Canada Makes Its Biggest Artillery Move in a Generation
Canada is getting serious about firepower. The Liberal government has officially confirmed a $2.6-billion deal to purchase 26 HIMARS (High Mobility Artillery Rocket System) rocket launchers from the United States — ending months of speculation and silence about the acquisition's fate.
The announcement marks one of the largest single investments in Canadian Army ground combat capability in recent memory, and comes at a time when NATO allies are under mounting pressure to boost defence spending and reduce reliance on U.S. security guarantees.
What Is HIMARS?
HIMARS — short for High Mobility Artillery Rocket System — is a wheeled, truck-mounted rocket launcher that can strike targets up to 80 kilometres away with precision-guided munitions. The system rose to international prominence after Ukraine used it to devastating effect against Russian supply lines and command posts following its introduction in 2022.
Each launcher is relatively lightweight and fast, designed to fire and relocate quickly — a tactic known as "shoot and scoot" — making it harder for enemies to counter-strike. It can fire GPS-guided rockets and, with the right munitions, even longer-range missiles.
For the Canadian Army, which has long relied on aging Soviet-era-style tube artillery, HIMARS represents a generational leap in range and precision.
Why Now?
The purchase fits into Canada's broader push to meet its NATO commitment of spending two percent of GDP on defence — a target Canada has historically missed but pledged to reach by 2032. The current federal government has accelerated several major procurement files in recent months amid a shifting geopolitical landscape, including ongoing instability in Europe and growing uncertainty around U.S. trade and security relationships.
Canada's decision to buy directly from the U.S. government — through a Foreign Military Sale rather than a commercial contract — likely helped speed up the approval process and ensures long-term logistical support from American military supply chains.
Timeline and Delivery
The first launchers are expected to arrive starting in 2029, with the full fleet delivered over subsequent years. That timeline allows the Canadian Army to train personnel, develop doctrine, and build the necessary infrastructure to support the systems before they reach operational readiness.
The Canadian Army currently operates troops across multiple NATO commitments, including a battle group in Latvia as part of Canada's enhanced Forward Presence mission — where long-range precision fires like HIMARS could play a direct role.
A Signal to Allies
Beyond the battlefield math, the announcement sends a political message. Canada has faced criticism from NATO partners — and pointed comments from Washington — about lagging defence investment. A $2.6-billion, high-profile weapons purchase is the kind of tangible commitment that quiets some of that noise.
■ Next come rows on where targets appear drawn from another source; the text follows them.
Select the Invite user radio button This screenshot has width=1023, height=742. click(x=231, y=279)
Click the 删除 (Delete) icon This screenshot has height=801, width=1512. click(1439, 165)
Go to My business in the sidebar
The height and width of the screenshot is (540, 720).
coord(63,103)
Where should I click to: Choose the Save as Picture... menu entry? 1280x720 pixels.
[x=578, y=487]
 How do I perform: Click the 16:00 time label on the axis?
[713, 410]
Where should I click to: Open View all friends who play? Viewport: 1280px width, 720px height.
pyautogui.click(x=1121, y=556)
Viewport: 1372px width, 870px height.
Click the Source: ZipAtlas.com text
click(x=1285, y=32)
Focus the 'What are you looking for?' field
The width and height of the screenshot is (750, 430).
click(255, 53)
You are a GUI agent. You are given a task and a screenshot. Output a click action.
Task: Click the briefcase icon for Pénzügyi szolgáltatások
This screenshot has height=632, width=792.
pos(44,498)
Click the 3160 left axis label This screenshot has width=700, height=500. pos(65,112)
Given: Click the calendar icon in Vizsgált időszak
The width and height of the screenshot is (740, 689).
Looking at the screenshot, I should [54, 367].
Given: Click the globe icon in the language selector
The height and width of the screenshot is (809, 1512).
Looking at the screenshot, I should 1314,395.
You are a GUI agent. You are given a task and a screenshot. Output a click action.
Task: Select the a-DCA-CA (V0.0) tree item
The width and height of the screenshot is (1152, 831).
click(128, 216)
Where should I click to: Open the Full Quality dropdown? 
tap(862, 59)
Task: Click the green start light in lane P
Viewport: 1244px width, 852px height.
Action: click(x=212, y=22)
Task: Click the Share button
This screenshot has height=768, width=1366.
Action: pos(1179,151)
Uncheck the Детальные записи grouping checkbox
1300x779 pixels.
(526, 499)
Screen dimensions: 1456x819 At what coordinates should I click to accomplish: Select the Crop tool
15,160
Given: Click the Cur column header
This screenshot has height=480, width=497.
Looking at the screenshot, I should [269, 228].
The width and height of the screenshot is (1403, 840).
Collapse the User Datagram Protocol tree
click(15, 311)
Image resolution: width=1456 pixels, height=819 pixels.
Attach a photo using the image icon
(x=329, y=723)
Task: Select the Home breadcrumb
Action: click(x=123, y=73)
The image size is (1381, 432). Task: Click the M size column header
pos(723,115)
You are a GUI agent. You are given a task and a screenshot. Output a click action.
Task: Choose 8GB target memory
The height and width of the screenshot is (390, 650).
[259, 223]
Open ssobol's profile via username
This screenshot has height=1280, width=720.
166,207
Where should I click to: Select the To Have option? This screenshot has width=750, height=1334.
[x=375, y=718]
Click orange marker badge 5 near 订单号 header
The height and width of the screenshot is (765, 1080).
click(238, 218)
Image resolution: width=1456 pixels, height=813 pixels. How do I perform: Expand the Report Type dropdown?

It also signals that Canada is orienting its military investments toward serious peer-competitor scenarios rather than solely peacekeeping or counterinsurgency roles — a shift that defence analysts have been calling for since at least Russia's 2022 invasion of Ukraine.
Whether HIMARS transforms the Canadian Army's battlefield role remains to be seen, but the deal is unambiguously a milestone — and one that will reshape how Canada projects land power for years to come.